=== Exercise brief ===
Lay out the stretch from the line containing "Describe the element at coordinates (294, 50)" through the end of the entries as a JSON list of strings, one string per line and no blank lines. Leave the pictures out of the answer.

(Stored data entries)
────────

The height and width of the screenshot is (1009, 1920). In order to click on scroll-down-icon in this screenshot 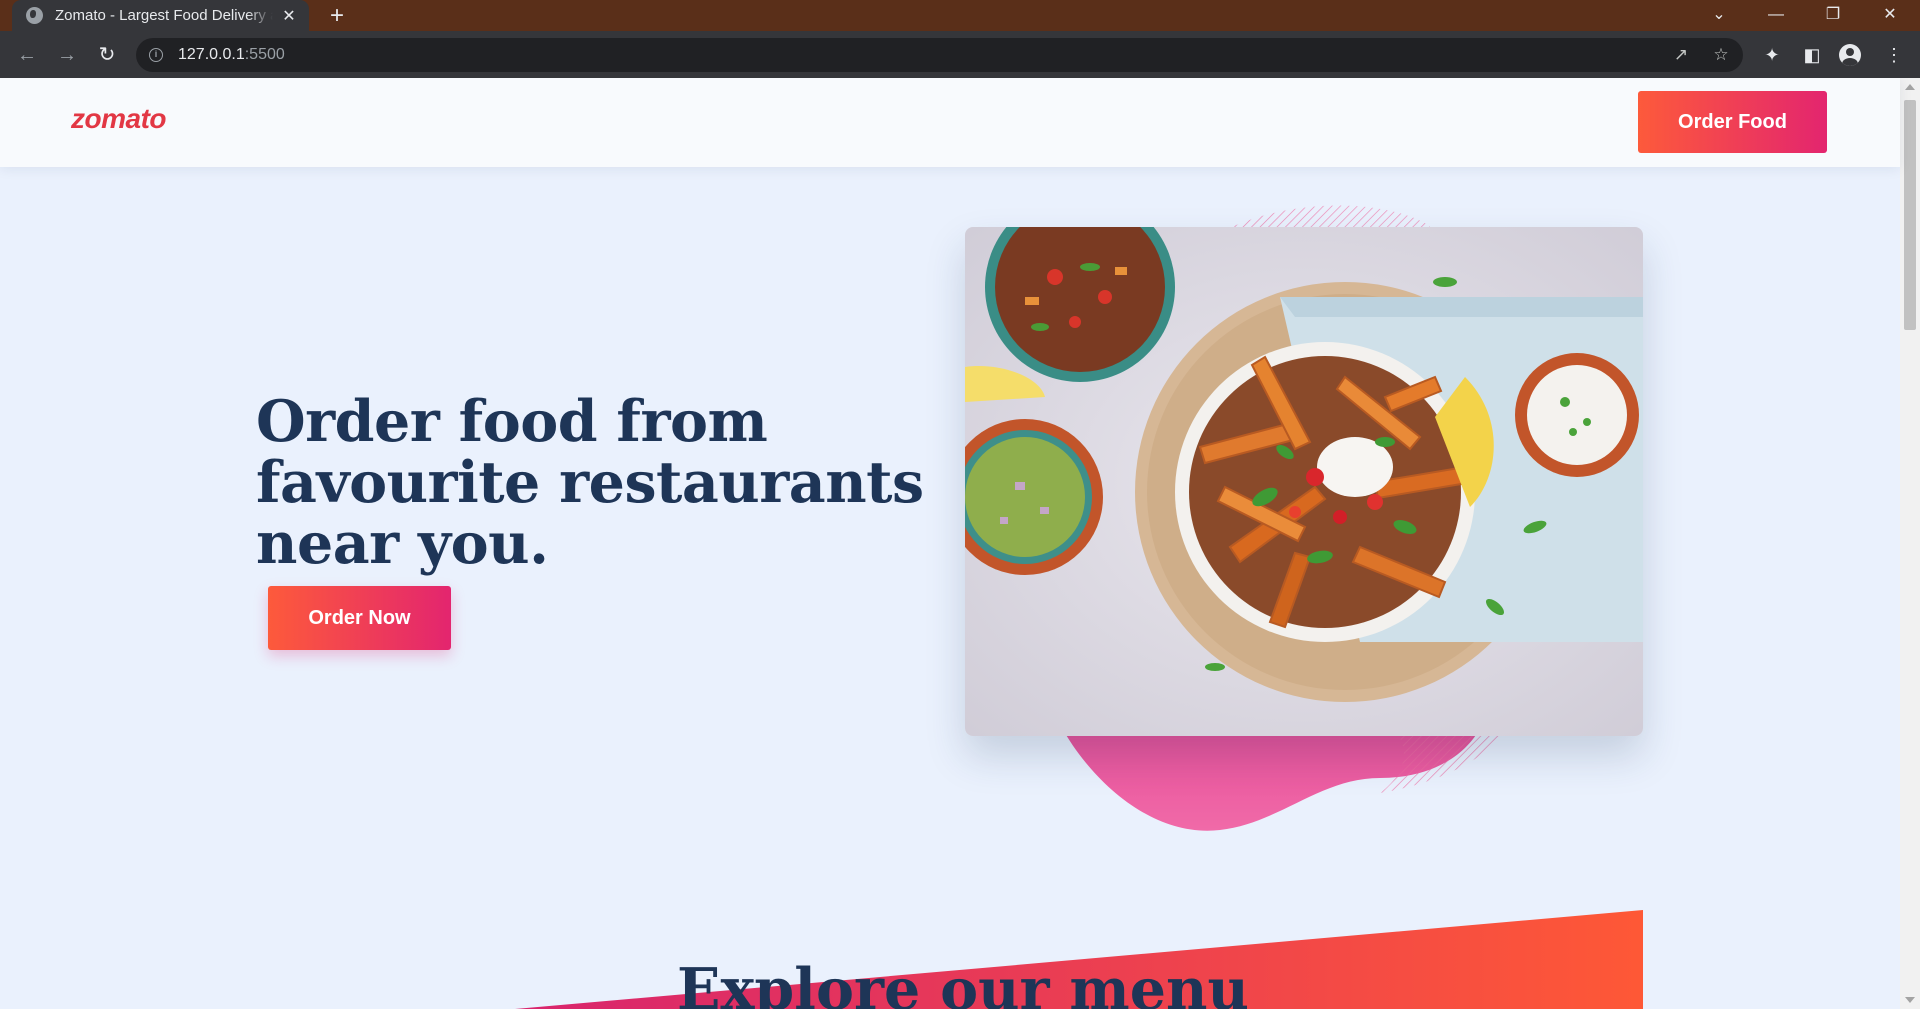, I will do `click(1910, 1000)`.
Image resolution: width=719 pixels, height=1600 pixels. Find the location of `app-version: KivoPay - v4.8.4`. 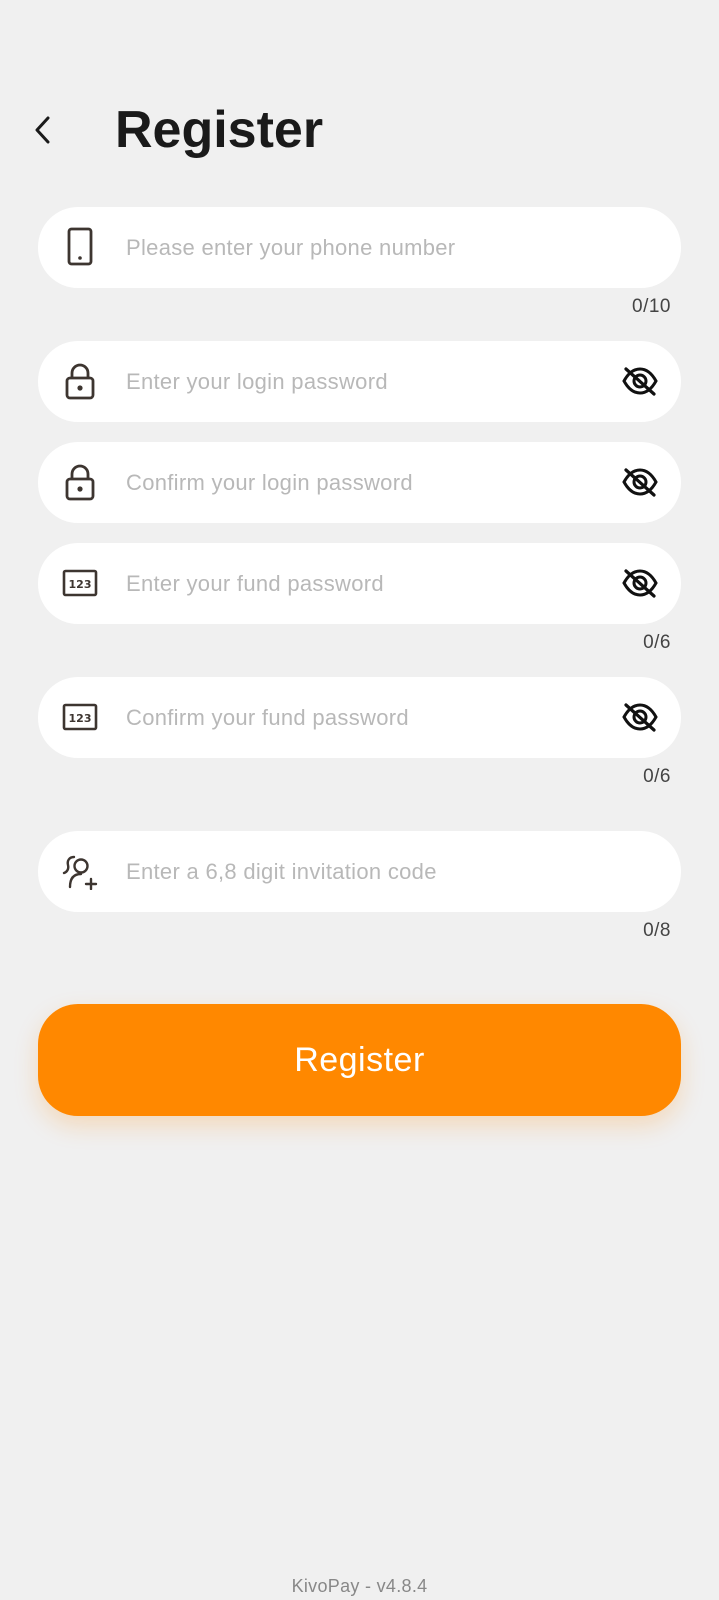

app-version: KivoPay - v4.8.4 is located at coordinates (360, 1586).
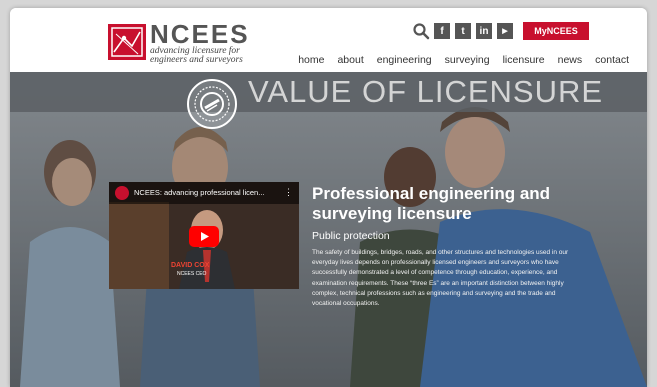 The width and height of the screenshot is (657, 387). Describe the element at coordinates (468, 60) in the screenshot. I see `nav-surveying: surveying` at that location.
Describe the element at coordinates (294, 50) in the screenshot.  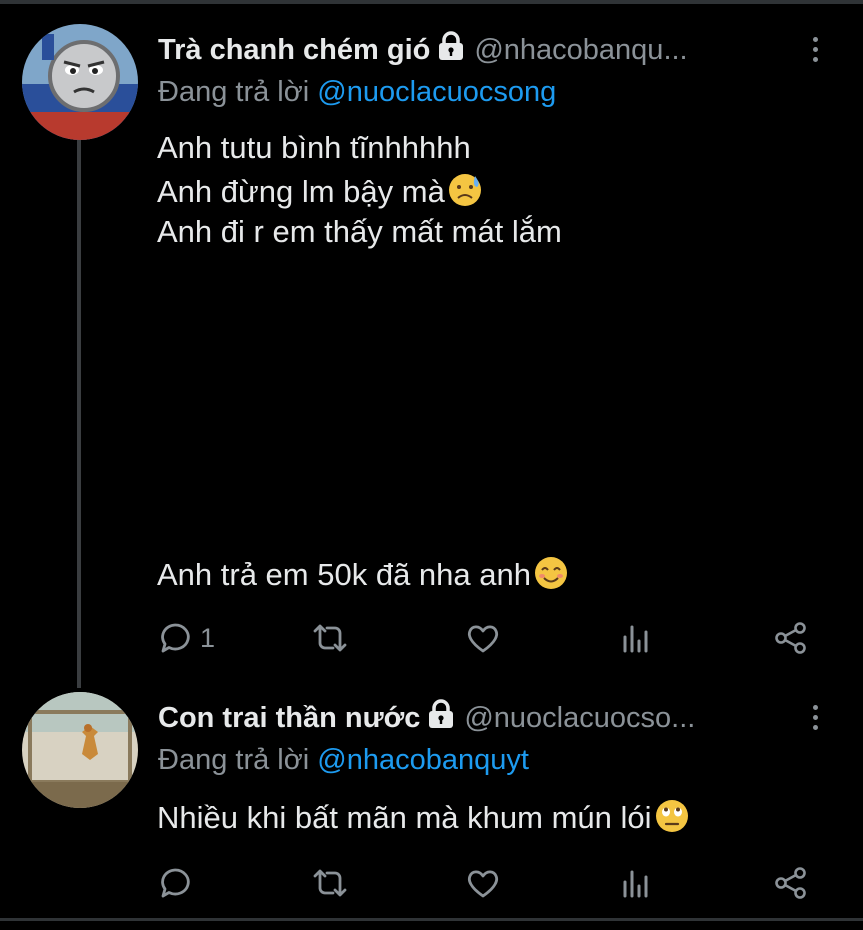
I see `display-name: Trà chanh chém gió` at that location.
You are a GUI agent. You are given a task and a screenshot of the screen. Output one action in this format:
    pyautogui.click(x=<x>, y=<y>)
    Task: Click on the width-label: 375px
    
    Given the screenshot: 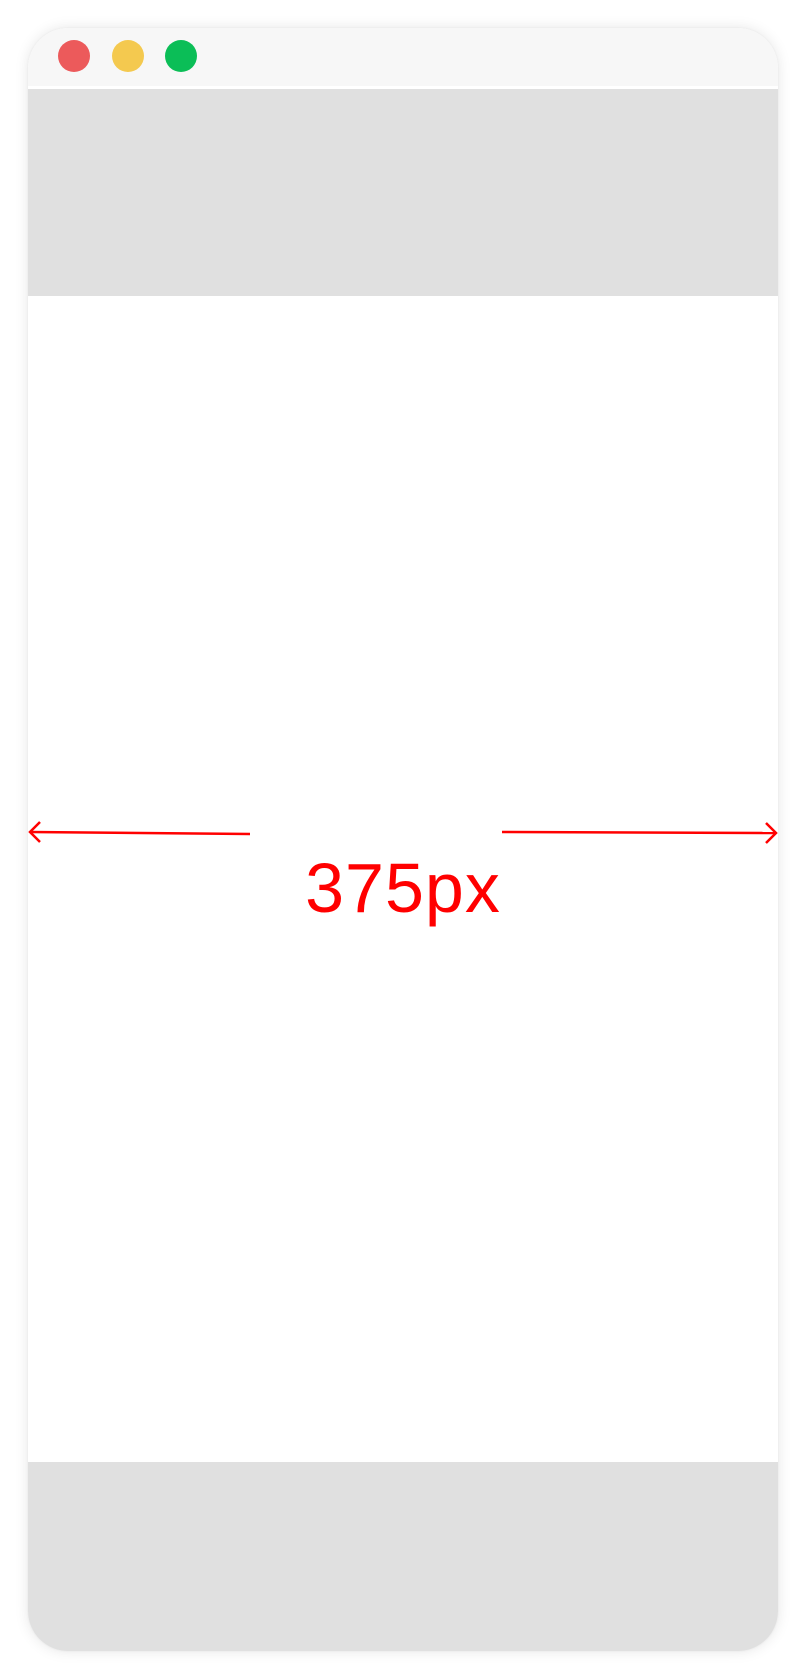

────────

=== Solution ===
[
  "Describe the element at coordinates (294, 50) in the screenshot.  ",
  "I see `display-name: Trà chanh chém gió` at that location.",
  "You are a GUI agent. You are given a task and a screenshot of the screen. Output one action in this format:",
  "    pyautogui.click(x=<x>, y=<y>)",
  "    Task: Click on the width-label: 375px",
  "    Given the screenshot: "
]